### Directions for this task
Rewrite the data below, substituting "How can I carry out" for every "How do I perform" and leaving everything else as it is.

Interface element data:
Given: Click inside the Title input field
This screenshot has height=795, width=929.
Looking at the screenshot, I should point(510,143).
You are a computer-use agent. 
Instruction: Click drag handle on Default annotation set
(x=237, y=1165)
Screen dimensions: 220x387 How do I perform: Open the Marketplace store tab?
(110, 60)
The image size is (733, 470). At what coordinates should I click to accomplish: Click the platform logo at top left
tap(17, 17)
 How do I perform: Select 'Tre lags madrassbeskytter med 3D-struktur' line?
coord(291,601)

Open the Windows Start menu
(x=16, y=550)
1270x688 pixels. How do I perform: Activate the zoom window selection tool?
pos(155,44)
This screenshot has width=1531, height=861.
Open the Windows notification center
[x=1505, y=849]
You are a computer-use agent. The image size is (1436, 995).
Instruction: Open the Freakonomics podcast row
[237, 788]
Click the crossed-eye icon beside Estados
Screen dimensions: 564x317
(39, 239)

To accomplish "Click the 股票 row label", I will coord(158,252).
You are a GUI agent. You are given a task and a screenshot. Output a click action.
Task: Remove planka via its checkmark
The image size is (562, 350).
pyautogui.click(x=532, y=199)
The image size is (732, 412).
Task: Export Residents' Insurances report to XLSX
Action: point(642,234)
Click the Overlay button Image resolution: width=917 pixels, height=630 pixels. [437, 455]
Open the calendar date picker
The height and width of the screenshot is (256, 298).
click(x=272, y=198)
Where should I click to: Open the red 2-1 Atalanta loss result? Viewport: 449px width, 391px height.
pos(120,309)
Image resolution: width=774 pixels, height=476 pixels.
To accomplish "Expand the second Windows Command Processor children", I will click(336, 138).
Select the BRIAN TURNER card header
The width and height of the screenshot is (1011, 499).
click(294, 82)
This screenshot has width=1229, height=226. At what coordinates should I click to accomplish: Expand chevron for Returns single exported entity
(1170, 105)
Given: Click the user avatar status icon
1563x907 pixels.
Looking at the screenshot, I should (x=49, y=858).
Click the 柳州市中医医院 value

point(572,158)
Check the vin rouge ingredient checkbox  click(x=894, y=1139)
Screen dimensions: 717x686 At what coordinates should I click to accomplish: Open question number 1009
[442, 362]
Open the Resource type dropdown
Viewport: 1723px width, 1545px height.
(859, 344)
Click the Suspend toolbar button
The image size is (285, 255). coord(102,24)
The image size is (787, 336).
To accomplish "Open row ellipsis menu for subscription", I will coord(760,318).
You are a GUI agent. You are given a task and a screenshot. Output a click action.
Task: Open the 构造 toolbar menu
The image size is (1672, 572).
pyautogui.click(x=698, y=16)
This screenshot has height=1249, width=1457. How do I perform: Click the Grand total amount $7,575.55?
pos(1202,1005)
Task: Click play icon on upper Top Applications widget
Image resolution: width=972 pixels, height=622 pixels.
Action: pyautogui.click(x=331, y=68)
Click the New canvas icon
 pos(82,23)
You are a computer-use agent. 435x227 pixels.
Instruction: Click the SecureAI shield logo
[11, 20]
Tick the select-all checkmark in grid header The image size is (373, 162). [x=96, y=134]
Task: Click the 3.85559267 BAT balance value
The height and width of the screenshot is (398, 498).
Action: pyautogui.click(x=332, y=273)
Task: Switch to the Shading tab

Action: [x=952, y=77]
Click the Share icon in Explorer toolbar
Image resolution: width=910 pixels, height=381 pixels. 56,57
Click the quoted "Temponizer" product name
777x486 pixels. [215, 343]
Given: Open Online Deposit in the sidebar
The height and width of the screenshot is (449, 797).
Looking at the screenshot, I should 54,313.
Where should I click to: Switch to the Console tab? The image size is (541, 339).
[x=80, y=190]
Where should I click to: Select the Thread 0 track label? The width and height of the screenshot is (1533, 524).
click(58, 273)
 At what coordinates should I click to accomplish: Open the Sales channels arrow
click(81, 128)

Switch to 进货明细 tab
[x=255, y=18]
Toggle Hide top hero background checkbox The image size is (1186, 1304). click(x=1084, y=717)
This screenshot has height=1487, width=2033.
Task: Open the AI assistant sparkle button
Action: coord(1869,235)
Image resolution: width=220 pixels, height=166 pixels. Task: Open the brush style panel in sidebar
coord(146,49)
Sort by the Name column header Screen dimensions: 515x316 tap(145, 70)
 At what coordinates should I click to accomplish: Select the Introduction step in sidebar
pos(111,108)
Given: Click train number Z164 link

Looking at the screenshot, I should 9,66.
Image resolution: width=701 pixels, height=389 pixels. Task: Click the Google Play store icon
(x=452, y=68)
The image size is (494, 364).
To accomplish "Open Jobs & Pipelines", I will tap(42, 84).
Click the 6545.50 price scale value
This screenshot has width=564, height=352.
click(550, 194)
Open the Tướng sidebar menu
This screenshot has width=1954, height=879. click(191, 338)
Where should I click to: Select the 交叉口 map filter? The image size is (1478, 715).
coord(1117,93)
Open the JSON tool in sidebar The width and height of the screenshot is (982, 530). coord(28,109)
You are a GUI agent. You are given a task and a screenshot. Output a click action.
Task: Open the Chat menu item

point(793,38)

### Result for this exercise
Given: Click inside the Title input field
This screenshot has height=795, width=929.
Looking at the screenshot, I should point(510,143).
You are a computer-use agent. 
Instruction: Click drag handle on Default annotation set
(x=237, y=1165)
Screen dimensions: 220x387 How can I carry out: Open the Marketplace store tab?
(110, 60)
The image size is (733, 470). At what coordinates should I click to accomplish: Click the platform logo at top left
tap(17, 17)
 How can I carry out: Select 'Tre lags madrassbeskytter med 3D-struktur' line?
coord(291,601)

Open the Windows Start menu
(x=16, y=550)
1270x688 pixels. How can I carry out: Activate the zoom window selection tool?
pos(155,44)
This screenshot has width=1531, height=861.
Open the Windows notification center
[x=1505, y=849]
You are a computer-use agent. The image size is (1436, 995).
Instruction: Open the Freakonomics podcast row
[237, 788]
Click the crossed-eye icon beside Estados
Screen dimensions: 564x317
(39, 239)

To accomplish "Click the 股票 row label", I will coord(158,252).
You are a GUI agent. You are given a task and a screenshot. Output a click action.
Task: Remove planka via its checkmark
The image size is (562, 350).
pyautogui.click(x=532, y=199)
The image size is (732, 412).
Task: Export Residents' Insurances report to XLSX
Action: point(642,234)
Click the Overlay button Image resolution: width=917 pixels, height=630 pixels. [437, 455]
Open the calendar date picker
The height and width of the screenshot is (256, 298).
click(x=272, y=198)
Where should I click to: Open the red 2-1 Atalanta loss result? Viewport: 449px width, 391px height.
pos(120,309)
Image resolution: width=774 pixels, height=476 pixels.
To accomplish "Expand the second Windows Command Processor children", I will click(336, 138).
Select the BRIAN TURNER card header
The width and height of the screenshot is (1011, 499).
click(294, 82)
This screenshot has width=1229, height=226. At what coordinates should I click to accomplish: Expand chevron for Returns single exported entity
(1170, 105)
Given: Click the user avatar status icon
1563x907 pixels.
Looking at the screenshot, I should (x=49, y=858).
Click the 柳州市中医医院 value

point(572,158)
Check the vin rouge ingredient checkbox  click(x=894, y=1139)
Screen dimensions: 717x686 At what coordinates should I click to accomplish: Open question number 1009
[442, 362]
Open the Resource type dropdown
Viewport: 1723px width, 1545px height.
(859, 344)
Click the Suspend toolbar button
The image size is (285, 255). coord(102,24)
The image size is (787, 336).
To accomplish "Open row ellipsis menu for subscription", I will coord(760,318).
You are a GUI agent. You are given a task and a screenshot. Output a click action.
Task: Open the 构造 toolbar menu
The image size is (1672, 572).
pyautogui.click(x=698, y=16)
This screenshot has height=1249, width=1457. How can I carry out: Click the Grand total amount $7,575.55?
pos(1202,1005)
Task: Click play icon on upper Top Applications widget
Image resolution: width=972 pixels, height=622 pixels.
Action: pyautogui.click(x=331, y=68)
Click the New canvas icon
 pos(82,23)
You are a computer-use agent. 435x227 pixels.
Instruction: Click the SecureAI shield logo
[11, 20]
Tick the select-all checkmark in grid header The image size is (373, 162). [x=96, y=134]
Task: Click the 3.85559267 BAT balance value
The height and width of the screenshot is (398, 498).
Action: pyautogui.click(x=332, y=273)
Task: Switch to the Shading tab

Action: [x=952, y=77]
Click the Share icon in Explorer toolbar
Image resolution: width=910 pixels, height=381 pixels. 56,57
Click the quoted "Temponizer" product name
777x486 pixels. [215, 343]
Given: Open Online Deposit in the sidebar
The height and width of the screenshot is (449, 797).
Looking at the screenshot, I should 54,313.
Where should I click to: Switch to the Console tab? The image size is (541, 339).
[x=80, y=190]
Where should I click to: Select the Thread 0 track label? The width and height of the screenshot is (1533, 524).
click(58, 273)
 At what coordinates should I click to accomplish: Open the Sales channels arrow
click(81, 128)

Switch to 进货明细 tab
[x=255, y=18]
Toggle Hide top hero background checkbox The image size is (1186, 1304). click(x=1084, y=717)
This screenshot has height=1487, width=2033.
Task: Open the AI assistant sparkle button
Action: coord(1869,235)
Image resolution: width=220 pixels, height=166 pixels. Task: Open the brush style panel in sidebar
coord(146,49)
Sort by the Name column header Screen dimensions: 515x316 tap(145, 70)
 At what coordinates should I click to accomplish: Select the Introduction step in sidebar
pos(111,108)
Given: Click train number Z164 link

Looking at the screenshot, I should 9,66.
Image resolution: width=701 pixels, height=389 pixels. Task: Click the Google Play store icon
(x=452, y=68)
The image size is (494, 364).
To accomplish "Open Jobs & Pipelines", I will tap(42, 84).
Click the 6545.50 price scale value
This screenshot has width=564, height=352.
click(550, 194)
Open the Tướng sidebar menu
This screenshot has width=1954, height=879. click(191, 338)
Where should I click to: Select the 交叉口 map filter? The image size is (1478, 715).
coord(1117,93)
Open the JSON tool in sidebar The width and height of the screenshot is (982, 530). coord(28,109)
You are a GUI agent. You are given a task and a screenshot. Output a click action.
Task: Open the Chat menu item

point(793,38)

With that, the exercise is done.